Last month, Pastor Danny Reeves was fighting for his life in the intensive care unit at Dallas' Baylor University Medical Center. He had COVID-19, and he wasn't vaccinated.
Now, the senior pastor at First Baptist Corsicana in north central Texas regrets not getting the shot earlier, and he plans to tell his congregants his story on Sunday when he returns to the pulpit.
"I was falsely and erroneously overconfident," Reeves told NPR's Debbie Elliott on Morning Edition.
Reeves says he isn't against vaccines, and he encouraged certain people in his community — mostly older adults — to get vaccinated before he contracted the coronavirus. But he thought since he's in his 40s and generally healthy, getting the virus wouldn't be a big deal.
Unfortunately that was the attitude that I had: That if I did get it, I thought it would just be a nothing issue. And in that I was deeply, deeply wrong.
"Unfortunately that was the attitude that I had: That if I did get it, I thought it would just be a nothing issue," he says. "And in that I was deeply, deeply wrong."
Reeves describes his experience at the hospital as "harrowing." At one point during his two-night stay in the ICU, a doctor told him he might die.
Weeks later, Reeves is still recovering.
"It ravaged my healthy body," he said. "There's no doubt."
COVID-19 cases are surging across north Texas, and projections indicate they may soon reach last winter's peak.

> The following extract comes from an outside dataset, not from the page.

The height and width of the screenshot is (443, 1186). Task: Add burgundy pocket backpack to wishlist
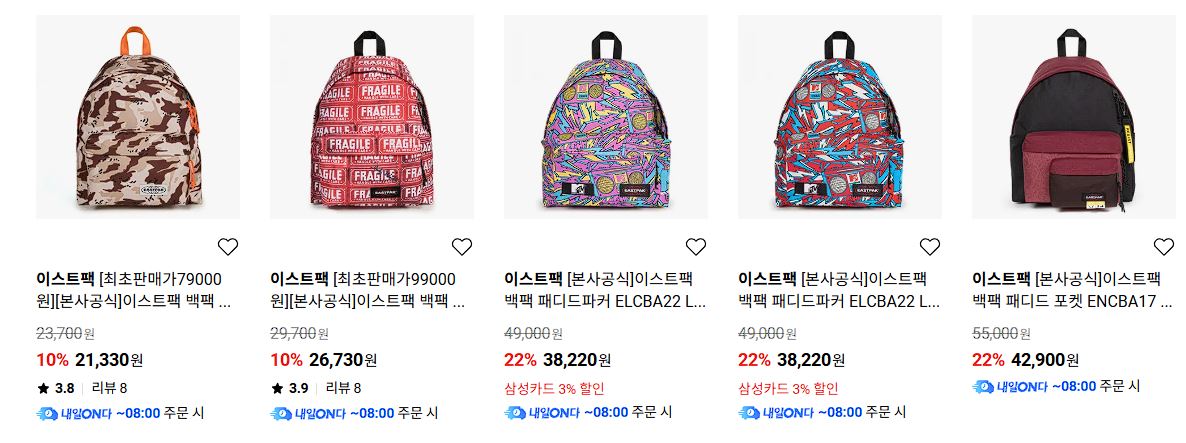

Of his first service back, Reeves says, "We're going to praise God together for his rescue. I'm going to lay out lessons that I've learned. ... And certainly I'm going to talk straight to our people about who we can and should be as God's people and what it really means to love our neighbor."
Reeves says he plans to get vaccinated once his doctor tells him it's safe to do so.